Stored records
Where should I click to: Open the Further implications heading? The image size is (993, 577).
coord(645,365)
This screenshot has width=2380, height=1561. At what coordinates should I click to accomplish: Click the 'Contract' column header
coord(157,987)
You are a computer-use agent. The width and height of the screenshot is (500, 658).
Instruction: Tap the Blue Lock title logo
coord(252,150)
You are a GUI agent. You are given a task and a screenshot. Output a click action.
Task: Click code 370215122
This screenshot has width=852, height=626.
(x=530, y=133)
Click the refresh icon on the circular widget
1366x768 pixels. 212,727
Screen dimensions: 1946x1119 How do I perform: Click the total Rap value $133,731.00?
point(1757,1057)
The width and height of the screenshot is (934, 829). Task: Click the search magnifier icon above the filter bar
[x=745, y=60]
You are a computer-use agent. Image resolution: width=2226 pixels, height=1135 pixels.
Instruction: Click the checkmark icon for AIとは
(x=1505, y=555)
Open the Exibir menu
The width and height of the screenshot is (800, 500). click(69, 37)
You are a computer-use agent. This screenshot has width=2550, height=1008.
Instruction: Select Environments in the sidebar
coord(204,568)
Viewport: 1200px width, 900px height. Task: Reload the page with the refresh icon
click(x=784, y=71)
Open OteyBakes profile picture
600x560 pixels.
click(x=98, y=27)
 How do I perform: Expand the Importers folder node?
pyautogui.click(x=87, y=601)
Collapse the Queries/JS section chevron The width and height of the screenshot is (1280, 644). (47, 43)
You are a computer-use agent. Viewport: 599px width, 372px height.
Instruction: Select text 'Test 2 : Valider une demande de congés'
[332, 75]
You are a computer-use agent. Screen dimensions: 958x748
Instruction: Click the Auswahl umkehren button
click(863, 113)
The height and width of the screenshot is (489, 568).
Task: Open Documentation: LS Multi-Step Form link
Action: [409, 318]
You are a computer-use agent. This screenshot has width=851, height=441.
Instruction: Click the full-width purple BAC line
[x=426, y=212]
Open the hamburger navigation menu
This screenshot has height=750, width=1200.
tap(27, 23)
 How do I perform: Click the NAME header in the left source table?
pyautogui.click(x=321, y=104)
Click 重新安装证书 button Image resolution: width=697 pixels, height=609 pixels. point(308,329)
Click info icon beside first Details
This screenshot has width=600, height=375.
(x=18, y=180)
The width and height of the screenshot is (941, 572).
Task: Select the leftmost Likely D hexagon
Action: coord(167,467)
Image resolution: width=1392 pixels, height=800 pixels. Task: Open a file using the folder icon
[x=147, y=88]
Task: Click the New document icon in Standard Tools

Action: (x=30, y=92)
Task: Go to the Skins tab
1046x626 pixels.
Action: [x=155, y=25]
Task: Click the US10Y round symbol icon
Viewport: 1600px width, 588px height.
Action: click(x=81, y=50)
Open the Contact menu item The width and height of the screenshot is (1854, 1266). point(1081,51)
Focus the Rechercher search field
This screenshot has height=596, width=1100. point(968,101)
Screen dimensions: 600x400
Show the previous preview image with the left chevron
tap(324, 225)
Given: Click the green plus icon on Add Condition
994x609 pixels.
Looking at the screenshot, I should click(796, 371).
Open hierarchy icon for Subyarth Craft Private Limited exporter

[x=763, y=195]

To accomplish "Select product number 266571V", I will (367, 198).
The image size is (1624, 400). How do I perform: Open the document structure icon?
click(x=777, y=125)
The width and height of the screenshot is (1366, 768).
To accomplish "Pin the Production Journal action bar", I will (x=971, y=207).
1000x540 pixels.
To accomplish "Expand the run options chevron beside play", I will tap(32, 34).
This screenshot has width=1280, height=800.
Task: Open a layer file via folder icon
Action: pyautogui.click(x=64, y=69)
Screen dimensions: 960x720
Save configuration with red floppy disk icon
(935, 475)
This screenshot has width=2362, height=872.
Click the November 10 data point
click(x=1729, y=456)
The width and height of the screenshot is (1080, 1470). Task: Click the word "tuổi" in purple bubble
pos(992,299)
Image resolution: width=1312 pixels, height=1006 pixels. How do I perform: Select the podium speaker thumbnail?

Task details:
Tally every line of the entries that contains the word "computer", and respond with that number only.

Your solution:
6